核心蛋白多糖对兔晶状体上皮细胞增生的抑制作用

Inhibitive effect of Decorin on proliferation of rabbit lens epithelial cells

目的探讨核心蛋白多糖(Decorin)对兔晶状体上皮细胞(lens epithelial cells,LEC)增生的抑制作用及其剂量-效应与时间-效应的关系,为药物防治后发性白内障提供新的选择。方法 MTT比色法分别测定不同浓度的Decorin(0.1mg·L-1、1.0mg·L-1、10.0mg·L-1)作用于LEC不同时间后的细胞生长抑制率;采用流式细胞技术测定细胞周期,用ELISA法检测各组培养液上清中TGF-β的水平,RT-PCR测定TGF-βmRNA的表达,免疫细胞化学观察α-平滑肌肌动蛋白(α-SMA)。结果 ELISA示每100万个细胞中对照组TGF-β含量为(427.24±41.34)ng,0.1mg·L-1、1.0mg·L-1和10.0mg·L-1Decorin组TGF-β的含量分别为(236.01±28.63)ng、(117.86±18.14)ng、(111.72±26.72)ng,与对照组比较差异均有显著统计学意义(均为P<0.01)。MTT比色法实验结果显示,作用24h对照组抑制率为(3.62±1.34)%,0.1mg·L-1、1.0mg·L-1和10.0mg·L-1Decorin组抑制率分别为(4.14±2.08)%、(12.93±2.47)%、(23.47±1.78)%,LEC生长抑制率增加,差异均有统计学意义(均为P<0.05);随着Decorin作用时间延长,生长抑制率增加,差异均有统计学意义(均为P<0.05)。随药物浓度及作用时间延长,LEC出现明显的G0/G1期阻滞,G0/G1期细胞所占比例明显升高(P<0.05)。RT-PCR示Decorin组TGF-βmRNA表达明显减少,与MTT法检测结果呈现大致相同的趋势,免疫细胞化学观察,对照组α-SMA表达较多,细胞肥大,细胞质呈棕色,Decorin组α-SMA较少表达。
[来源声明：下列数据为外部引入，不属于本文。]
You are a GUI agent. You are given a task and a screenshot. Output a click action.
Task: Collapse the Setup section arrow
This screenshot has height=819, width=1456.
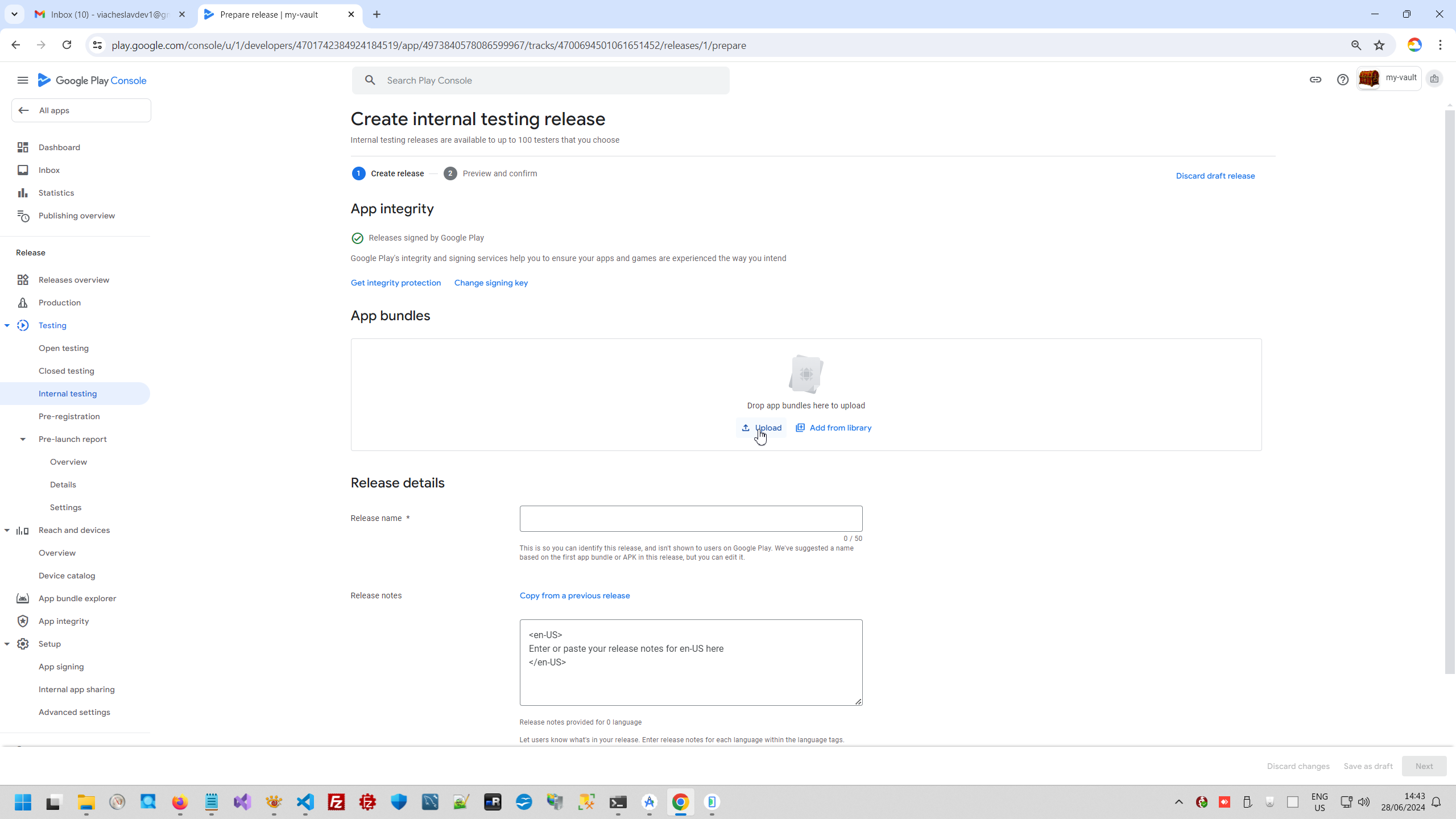coord(7,644)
Decorin表现出明显的抑制作用。结论 Decorin对LEC有抑制增生和诱导凋亡作用,且呈明显的剂量-效应与时间-效应关系,可望成为后发性白内障的防治药物。

Objective To study the inhibitive effect of Decorin on proliferation of rabbit lens epithelial cells（LEC） and its dose-dependent,time-dependent manner,and offer new options for preventing and treating of posterior capsular opacification. Methods The growth of the LEC after treating with different concentrations（0.1 mg·L-1,1.0 mg·L-1,10.0 mg·L-1） of Decorin were examined by MTT method at different time points,and the growth cycle was checked with flow cytometry,ELISA was used to measure the levels of TGF-β in culture medium supernatant,RT-PCR was applied to identity the expression of TGF-β mRNA,and immunocytochemical methods was used to observe the α-smooth muscle actin（α-SMA）. Results ELISA showed the level of TGF-β in per million cells in control group,0.1 mg·L-1,1.0 mg·L-1 and 10.0 mg·mL-1 Decorin group were（427.24±41.34）ng,（236.01±28.63）ng,（117.86±18.14）ng,（111.72±26.72）ng,the level of TGF-β of the Decorin groups were significantly lower than that of the control group（all P〈0.05）.MTT assay results showed the inhibitive ratio of control groups,0.1 mg·L-1,1.0 mg·L-1 and 10.0 mg·L-1 Decorin group at 24 hours were （3.62±1.34）%,（4.14±2.08）%,（12.93±2.47）%,（23.47±1.78）%,there were statistical differences（all P〈0.05）,and the inhibitive ratios were increased with the time prolonged of Decorin treating,there were statistical differences（all P〈0.05）.With the drug concentration increased and treating time prolonged,LEC apparent G0/G1 phase blocked,the percentage of cells in G0/G1 phase was significantly increased（P〈0.05）.RT-PCR showed the expression of TGF-β mRNA in Decorin group was significantly lower than that of the control group at the same time,which was similar to that detected by MTT.Immunocytochemical method showed the expression of α-SMA in control group was higher than that in Decorin groups,cells were hypertrophy and cytoplasm were brown.The Decorin showed significant inhibition. Conclusions Decorin can effectively inhibit the growth of LEC and induce their apoptosis in dose-dependent and time-dependent manner,which is expected to become the drug for prevention and treatment of posterior capsular opacification.